A GPX4 phosphorylation switch by FGFR1 guards against ferroptosis

Ferroptosis is driven by lipid peroxidation, yet the mechanisms by which cells rapidly adjust their sensitivity to ferroptosis in response to extracellular cues remain elusive. We identify a direct phosphorylation switch controlling the activity of glutathione peroxidase 4 (GPX4), the core ferroptosis regulator. The receptor tyrosine kinase FGFR1 directly binds and phosphorylates GPX4 at Tyr180/Tyr196 in a kinase-dependent manner, requiring its Tyr730 as a docking site. This phosphorylation enhances GPX4’s catalytic activity and suppresses ferroptosis. In cardiac ischemia/reperfusion injury, the FGFR1-GPX4 axis is suppressed, and a selective FGFR1 agonist (FGF-1 ^ΔNT ) reactivates it to protect against ferroptosis-mediated damage.

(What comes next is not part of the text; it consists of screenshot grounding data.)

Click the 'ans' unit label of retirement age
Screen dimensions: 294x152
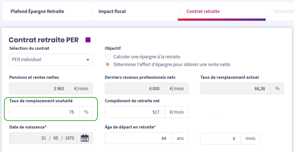[x=180, y=138]
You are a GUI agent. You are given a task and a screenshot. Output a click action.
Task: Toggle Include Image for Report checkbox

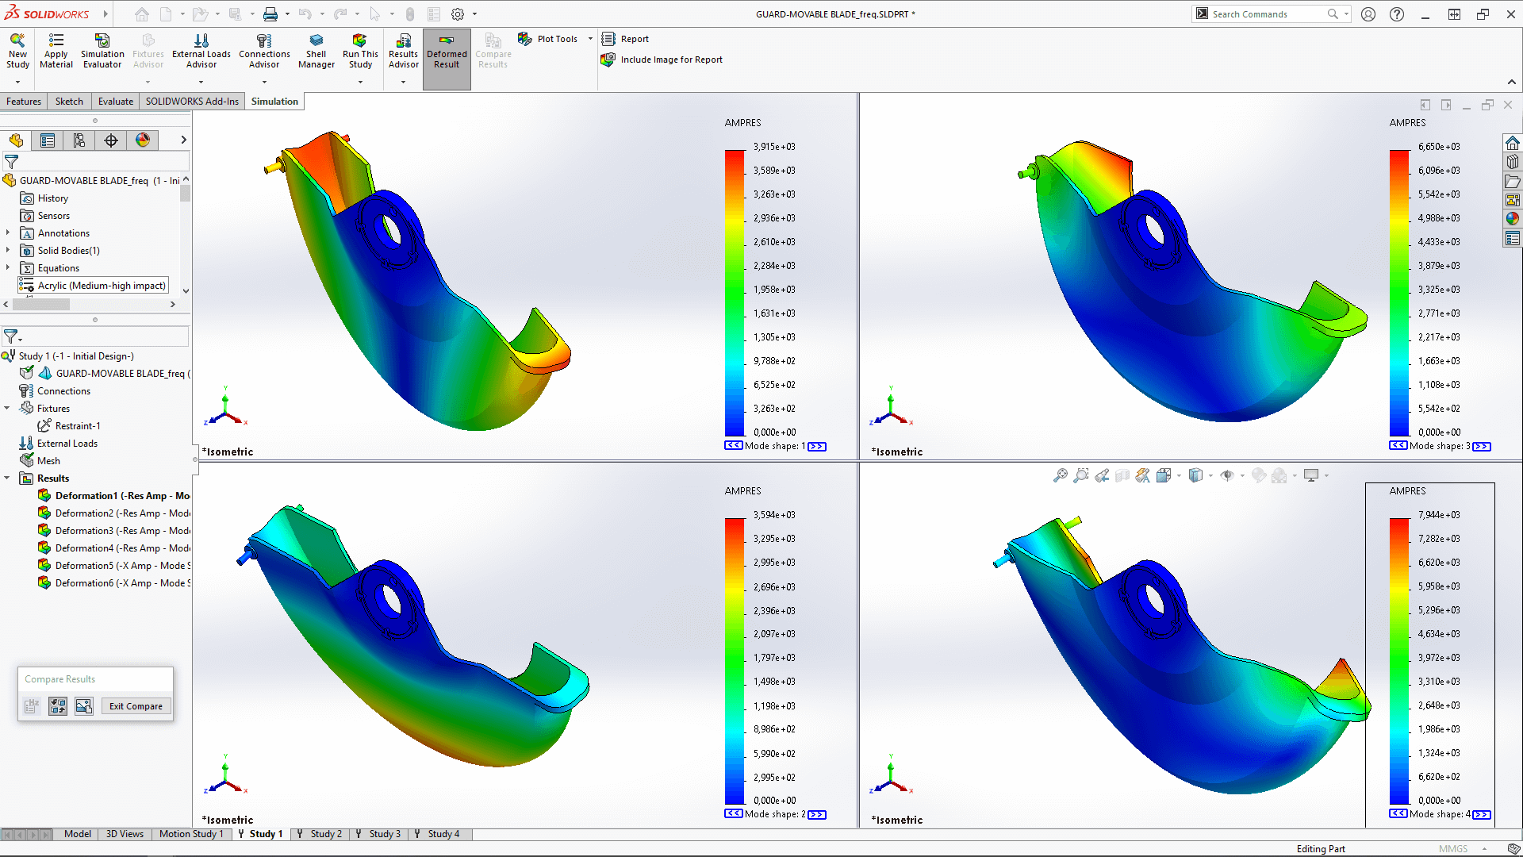click(x=608, y=60)
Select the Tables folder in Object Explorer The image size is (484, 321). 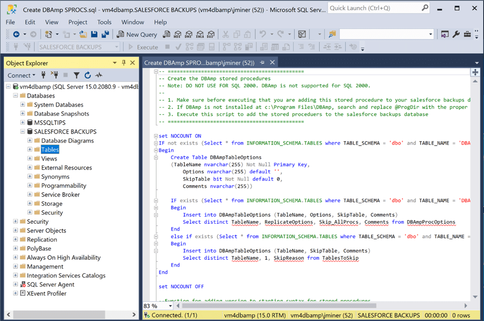click(50, 149)
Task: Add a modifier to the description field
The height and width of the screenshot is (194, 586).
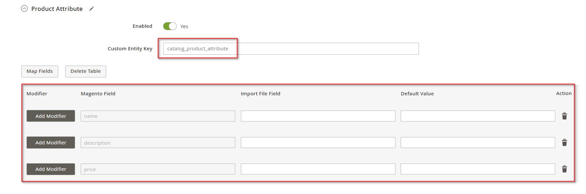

Critically, a phosphorylation-deficient GPX4 knock-in mouse exhibits hypersensitivity to injury and non-responsive to this agonist, proving that GPX4 phosphorylation is essential. Our findings reveal a rapid mechanism for regulating ferroptosis via GPX4 tyrosine phosphorylation, directly linking receptor tyrosine kinase signaling to ferroptosis, and offering new strategies for treating ischemic-and other ferroptosis-associated diseases.